3D tracking is nice especially if there is only ONE subject you are tracking and it's a clear background.  Different 3D tracking/AF systems will vary a bit on that.   But in soccer (or whatever), if you use 3D tracking what subject is the camera going to initially focus on?  If you are using a large aperture there could be a possibility that the real subject you want is OOF.  

So Single Focus puts all the effort on the photographer.  If you focus on the Subject that you want, then it's your finger, the lens focus speed, and how quickly you take the shot.  Less things to go wrong, hopefully.


----------



## shadowlands (Oct 13, 2017)

astroNikon said:


> shadowlands said:
> 
> 
> > astroNikon said:
> ...


Most excellent. Thanks big time, for taking the time.
I'll on the filed tomorrow morning, hopefully with better results.


----------



## vintagesnaps (Oct 13, 2017)

You may want to open up the lens if you're trying to get a close up but otherwise sports are usually done usaing a midrange to smaller f stop. Depends on the playing area and if you're trying to get a number of players in focus. Keep the shutter speed up fast enough to freeze action.

It takes practice. Lots. I've done mostly hockey, learned with a mechanical film camera, all manual settings. I usually shoot manually with my digital camera now. It takes learning to anticipate the action to be set where the play will go next; it works better to let the play come to you rather than trying to chase it around with your lens.

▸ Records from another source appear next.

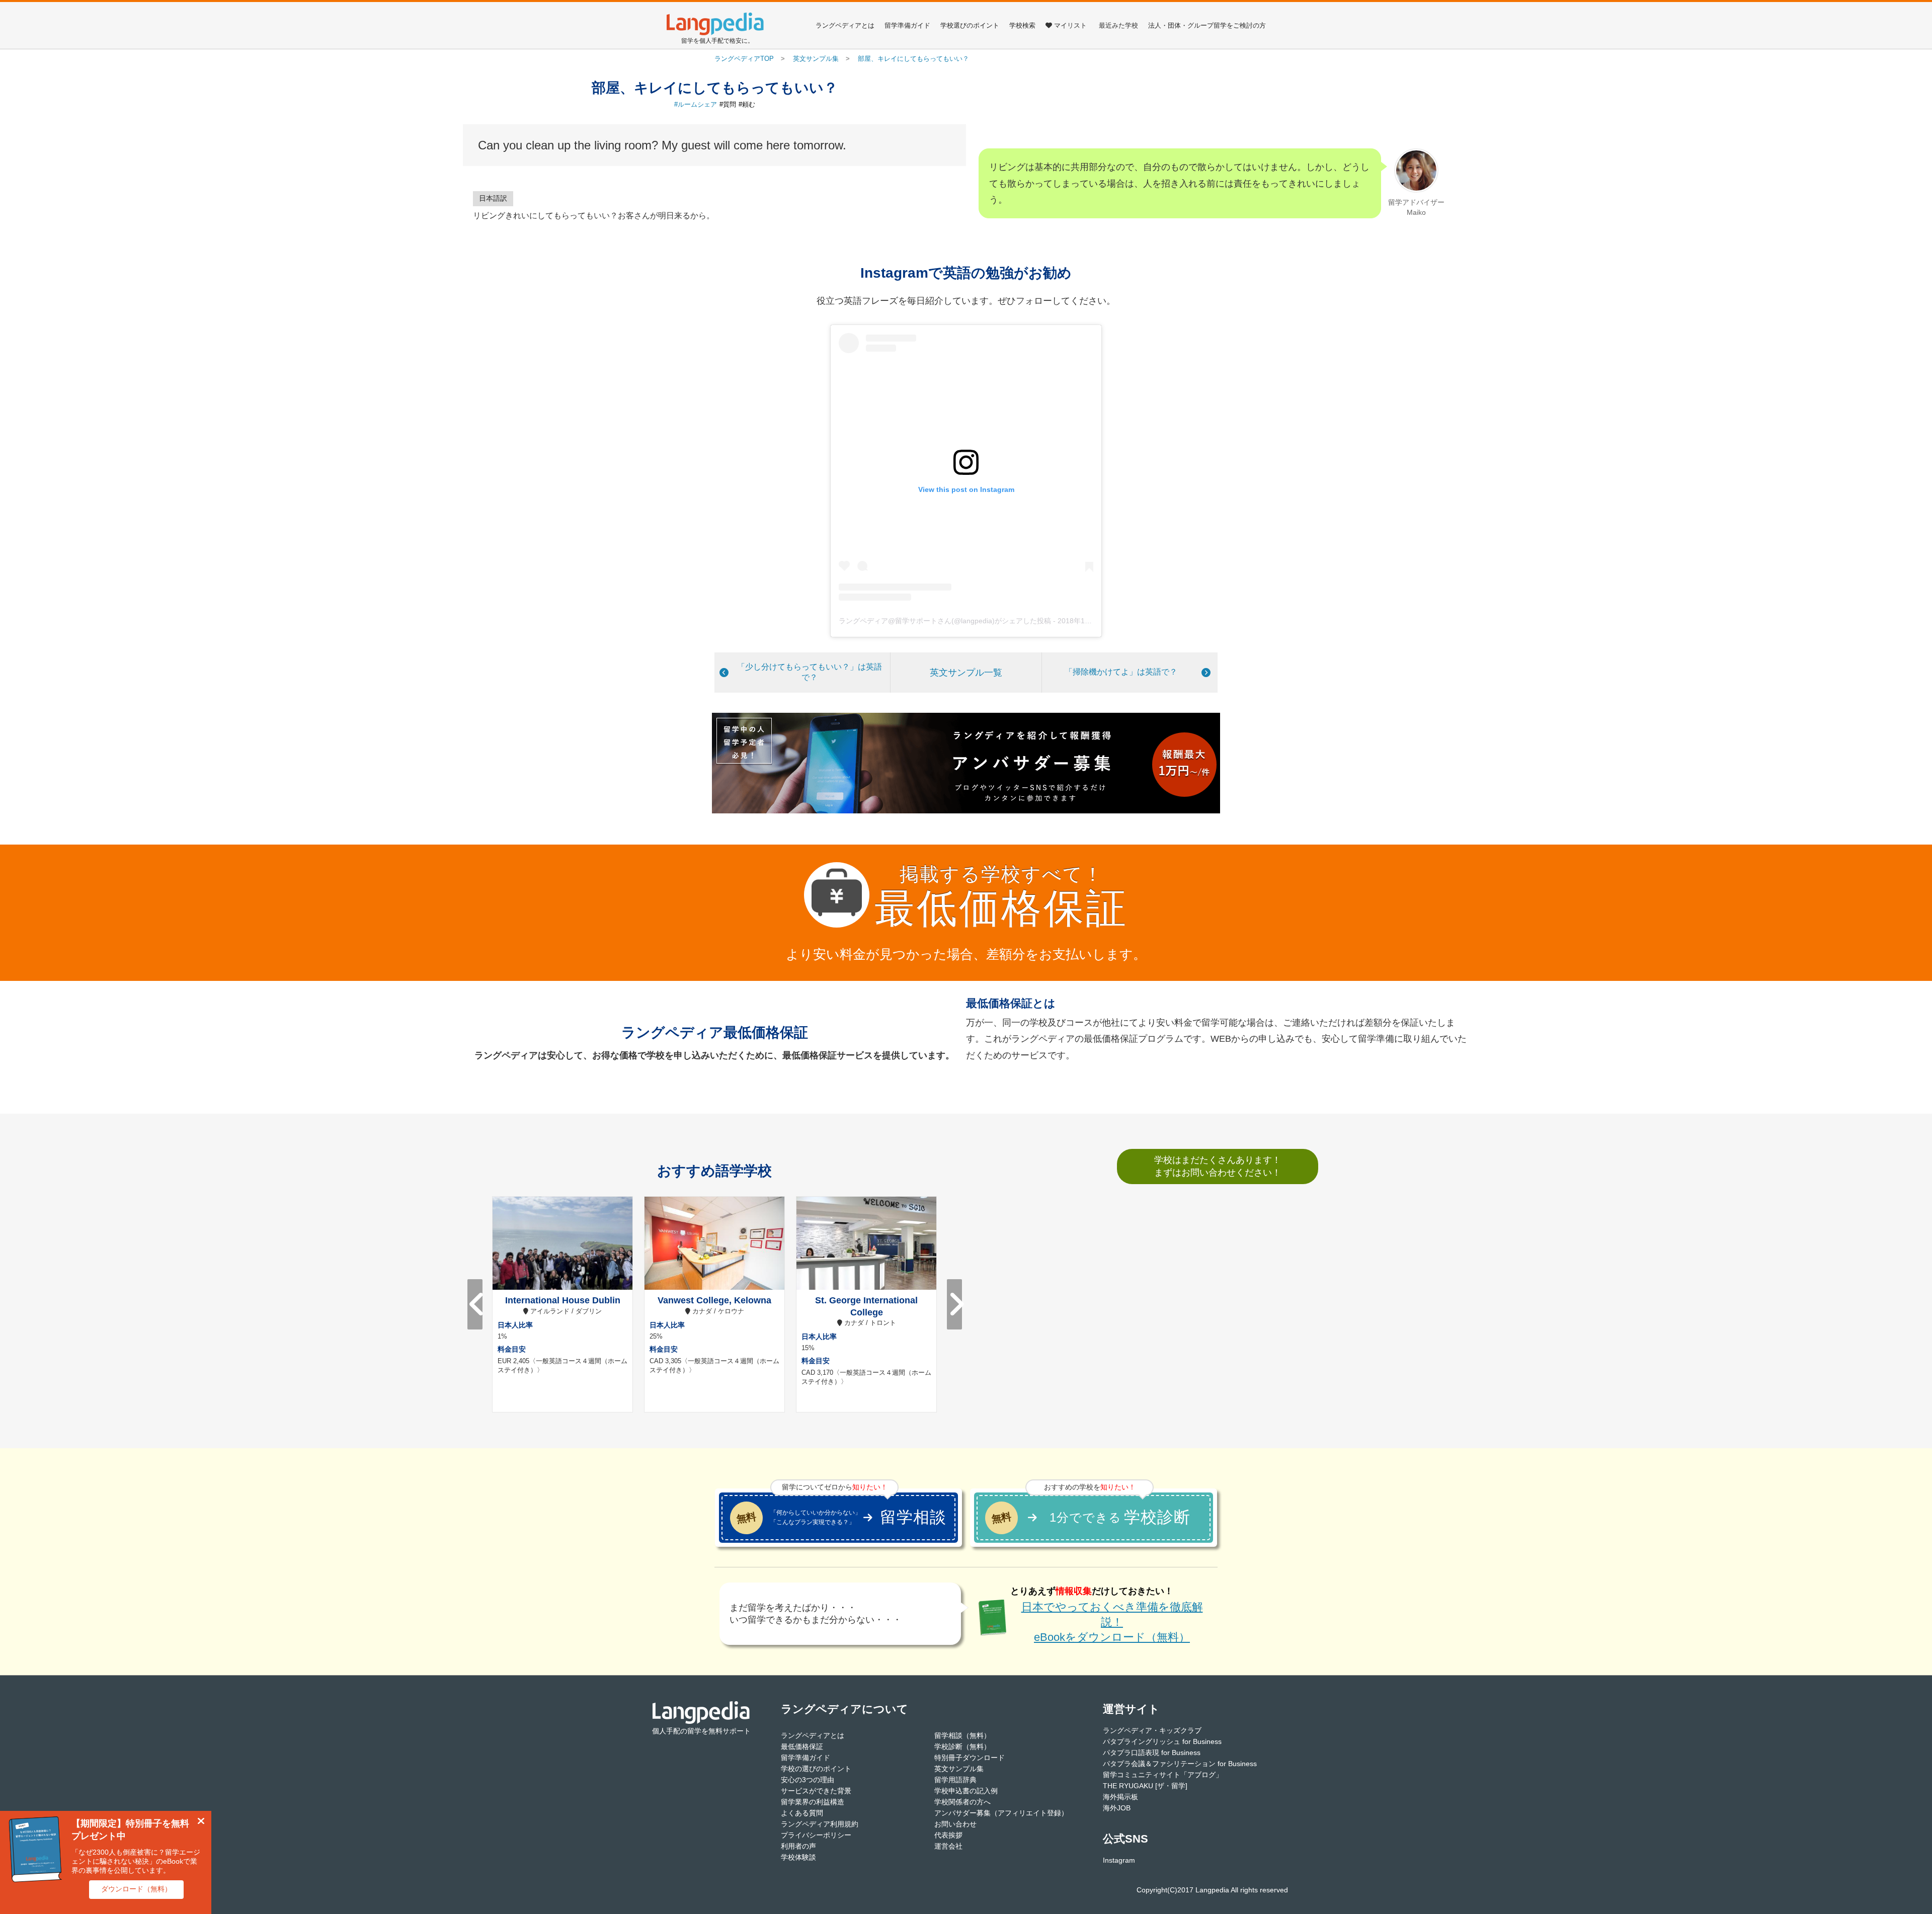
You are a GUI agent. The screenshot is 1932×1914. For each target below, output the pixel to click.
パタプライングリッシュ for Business (1162, 1741)
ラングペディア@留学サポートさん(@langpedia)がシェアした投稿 (945, 621)
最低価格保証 (802, 1746)
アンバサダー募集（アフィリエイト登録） (1001, 1813)
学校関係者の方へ (962, 1802)
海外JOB (1117, 1808)
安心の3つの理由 (807, 1780)
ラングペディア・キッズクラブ (1152, 1730)
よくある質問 (802, 1813)
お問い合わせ (955, 1824)
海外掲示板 (1120, 1797)
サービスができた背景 (816, 1791)
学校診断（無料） (962, 1746)
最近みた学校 (1118, 25)
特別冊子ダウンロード (969, 1758)
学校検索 (1022, 25)
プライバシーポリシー (816, 1835)
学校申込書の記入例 (966, 1791)
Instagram (1119, 1860)
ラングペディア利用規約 (819, 1824)
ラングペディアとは (845, 25)
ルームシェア (697, 104)
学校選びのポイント (969, 25)
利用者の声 (798, 1846)
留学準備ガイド (907, 25)
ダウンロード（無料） (136, 1889)
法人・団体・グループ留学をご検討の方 (1207, 25)
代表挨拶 (948, 1835)
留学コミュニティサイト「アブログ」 (1163, 1775)
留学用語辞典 (955, 1780)
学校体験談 (798, 1857)
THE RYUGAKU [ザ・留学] (1145, 1786)
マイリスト (1070, 25)
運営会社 (948, 1846)
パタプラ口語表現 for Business (1151, 1753)
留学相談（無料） (962, 1735)
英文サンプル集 (959, 1769)
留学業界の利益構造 (812, 1802)
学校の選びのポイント (816, 1769)
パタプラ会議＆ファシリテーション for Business (1180, 1764)
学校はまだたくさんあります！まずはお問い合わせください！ (1217, 1166)
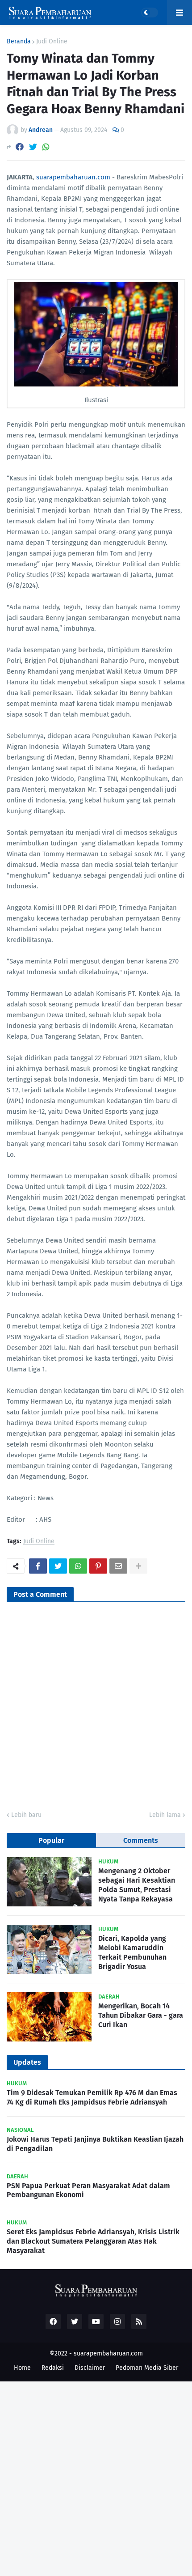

Go early, find good vantage points, consider how the background's going to look from there. Watch posts and poles etc. and frame straight, frame so you're not chopping people and things off, get them in the frame or keep them out of the frame. Go for 'clean' shots. 

Look at good professional photographers' work to learn from. Notice where they shoot from, how they frame shots, how they captured the action, etc. Some well known good photographers are Peter Read Miller, Walter Iooss, Neil Leifer, Bill Frakes, Robert Beck, Brad Mangin.... You might try Sports Photography and Photojournalism for Professional Photographers and Photography | SportsShooter.com , it's done by pro photographers. Last I looked they weren't as active (stopped doing a newsletter probably because they're working pros) but you can search the site.


----------



## shadowlands (Oct 16, 2017)

You guys rock! Shot my kids football game. Single Point. MUCH MUCH MUCH improved. 90% keepers!!! I will keep practicing of course, but this is a great start!


----------



## ac12 (Dec 6, 2017)

This is a bit late for this season, but for next year...
I was shooting high school football, volleyball and now soccer and basketball.

There is no magic solution, just some advice and HARD work.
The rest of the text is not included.